EXERCISE BRIEF> Once you have read the entries below, give them all again without any difference.

ENTRIES SUPPLIED>
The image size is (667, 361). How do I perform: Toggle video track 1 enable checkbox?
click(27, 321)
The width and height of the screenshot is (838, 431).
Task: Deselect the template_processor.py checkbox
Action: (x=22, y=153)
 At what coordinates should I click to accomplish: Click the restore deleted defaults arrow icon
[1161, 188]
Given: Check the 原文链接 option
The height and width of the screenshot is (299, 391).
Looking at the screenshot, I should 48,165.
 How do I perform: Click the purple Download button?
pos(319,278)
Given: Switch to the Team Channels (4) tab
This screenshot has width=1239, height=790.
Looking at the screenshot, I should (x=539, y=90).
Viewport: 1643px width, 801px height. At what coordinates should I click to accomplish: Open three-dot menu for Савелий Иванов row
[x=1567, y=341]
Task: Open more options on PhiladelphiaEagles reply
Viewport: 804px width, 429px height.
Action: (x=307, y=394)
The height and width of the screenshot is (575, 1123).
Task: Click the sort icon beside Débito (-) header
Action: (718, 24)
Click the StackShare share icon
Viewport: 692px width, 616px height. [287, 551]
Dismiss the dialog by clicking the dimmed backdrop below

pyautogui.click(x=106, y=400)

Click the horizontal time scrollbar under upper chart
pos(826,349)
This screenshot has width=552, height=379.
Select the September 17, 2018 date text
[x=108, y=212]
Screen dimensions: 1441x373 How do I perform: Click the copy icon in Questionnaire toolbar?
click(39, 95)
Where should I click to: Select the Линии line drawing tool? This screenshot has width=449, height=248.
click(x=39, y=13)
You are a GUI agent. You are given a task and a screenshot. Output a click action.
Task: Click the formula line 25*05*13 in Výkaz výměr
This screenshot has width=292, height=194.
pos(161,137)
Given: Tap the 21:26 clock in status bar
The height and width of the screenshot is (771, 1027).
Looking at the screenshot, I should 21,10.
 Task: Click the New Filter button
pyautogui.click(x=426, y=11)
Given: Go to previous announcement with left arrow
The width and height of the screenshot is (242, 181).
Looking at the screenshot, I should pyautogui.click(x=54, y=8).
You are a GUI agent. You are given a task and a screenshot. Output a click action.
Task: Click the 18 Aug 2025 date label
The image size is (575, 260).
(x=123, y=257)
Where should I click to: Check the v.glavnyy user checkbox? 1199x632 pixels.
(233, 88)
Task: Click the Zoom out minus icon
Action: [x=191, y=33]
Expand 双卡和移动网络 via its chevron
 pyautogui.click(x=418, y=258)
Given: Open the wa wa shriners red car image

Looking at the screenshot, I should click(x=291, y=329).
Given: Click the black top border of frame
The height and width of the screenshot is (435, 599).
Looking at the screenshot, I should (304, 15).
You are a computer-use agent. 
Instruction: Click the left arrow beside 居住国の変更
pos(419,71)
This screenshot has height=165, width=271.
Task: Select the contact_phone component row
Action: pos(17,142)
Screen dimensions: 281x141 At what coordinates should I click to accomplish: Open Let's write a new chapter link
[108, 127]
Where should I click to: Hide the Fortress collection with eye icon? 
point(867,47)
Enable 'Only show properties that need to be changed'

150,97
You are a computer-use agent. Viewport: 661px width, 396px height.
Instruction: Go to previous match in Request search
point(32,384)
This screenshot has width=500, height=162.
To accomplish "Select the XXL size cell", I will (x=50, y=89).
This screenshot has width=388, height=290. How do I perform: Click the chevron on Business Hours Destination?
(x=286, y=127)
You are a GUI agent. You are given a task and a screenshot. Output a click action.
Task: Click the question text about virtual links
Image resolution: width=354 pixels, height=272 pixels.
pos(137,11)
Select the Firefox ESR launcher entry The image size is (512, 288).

RESPONSE TO THE EXERCISE>
The image size is (667, 361). How do I perform: Toggle video track 1 enable checkbox?
click(27, 321)
The width and height of the screenshot is (838, 431).
Task: Deselect the template_processor.py checkbox
Action: (x=22, y=153)
 At what coordinates should I click to accomplish: Click the restore deleted defaults arrow icon
[1161, 188]
Given: Check the 原文链接 option
The height and width of the screenshot is (299, 391).
Looking at the screenshot, I should 48,165.
 How do I perform: Click the purple Download button?
pos(319,278)
Given: Switch to the Team Channels (4) tab
This screenshot has width=1239, height=790.
Looking at the screenshot, I should (x=539, y=90).
Viewport: 1643px width, 801px height. At what coordinates should I click to accomplish: Open three-dot menu for Савелий Иванов row
[x=1567, y=341]
Task: Open more options on PhiladelphiaEagles reply
Viewport: 804px width, 429px height.
Action: (x=307, y=394)
The height and width of the screenshot is (575, 1123).
Task: Click the sort icon beside Débito (-) header
Action: (718, 24)
Click the StackShare share icon
Viewport: 692px width, 616px height. [287, 551]
Dismiss the dialog by clicking the dimmed backdrop below

pyautogui.click(x=106, y=400)

Click the horizontal time scrollbar under upper chart
pos(826,349)
This screenshot has width=552, height=379.
Select the September 17, 2018 date text
[x=108, y=212]
Screen dimensions: 1441x373 How do I perform: Click the copy icon in Questionnaire toolbar?
click(39, 95)
Where should I click to: Select the Линии line drawing tool? This screenshot has width=449, height=248.
click(x=39, y=13)
You are a GUI agent. You are given a task and a screenshot. Output a click action.
Task: Click the formula line 25*05*13 in Výkaz výměr
This screenshot has width=292, height=194.
pos(161,137)
Given: Tap the 21:26 clock in status bar
The height and width of the screenshot is (771, 1027).
Looking at the screenshot, I should 21,10.
 Task: Click the New Filter button
pyautogui.click(x=426, y=11)
Given: Go to previous announcement with left arrow
The width and height of the screenshot is (242, 181).
Looking at the screenshot, I should pyautogui.click(x=54, y=8).
You are a GUI agent. You are given a task and a screenshot. Output a click action.
Task: Click the 18 Aug 2025 date label
The image size is (575, 260).
(x=123, y=257)
Where should I click to: Check the v.glavnyy user checkbox? 1199x632 pixels.
(233, 88)
Task: Click the Zoom out minus icon
Action: [x=191, y=33]
Expand 双卡和移动网络 via its chevron
 pyautogui.click(x=418, y=258)
Given: Open the wa wa shriners red car image

Looking at the screenshot, I should click(x=291, y=329).
Given: Click the black top border of frame
The height and width of the screenshot is (435, 599).
Looking at the screenshot, I should (304, 15).
You are a computer-use agent. 
Instruction: Click the left arrow beside 居住国の変更
pos(419,71)
This screenshot has height=165, width=271.
Task: Select the contact_phone component row
Action: pos(17,142)
Screen dimensions: 281x141 At what coordinates should I click to accomplish: Open Let's write a new chapter link
[108, 127]
Where should I click to: Hide the Fortress collection with eye icon? 
point(867,47)
Enable 'Only show properties that need to be changed'

150,97
You are a computer-use agent. Viewport: 661px width, 396px height.
Instruction: Go to previous match in Request search
point(32,384)
This screenshot has width=500, height=162.
To accomplish "Select the XXL size cell", I will (x=50, y=89).
This screenshot has width=388, height=290. How do I perform: Click the chevron on Business Hours Destination?
(x=286, y=127)
You are a GUI agent. You are given a task and a screenshot. Output a click action.
Task: Click the question text about virtual links
Image resolution: width=354 pixels, height=272 pixels.
pos(137,11)
Select the Firefox ESR launcher entry The image size is (512, 288).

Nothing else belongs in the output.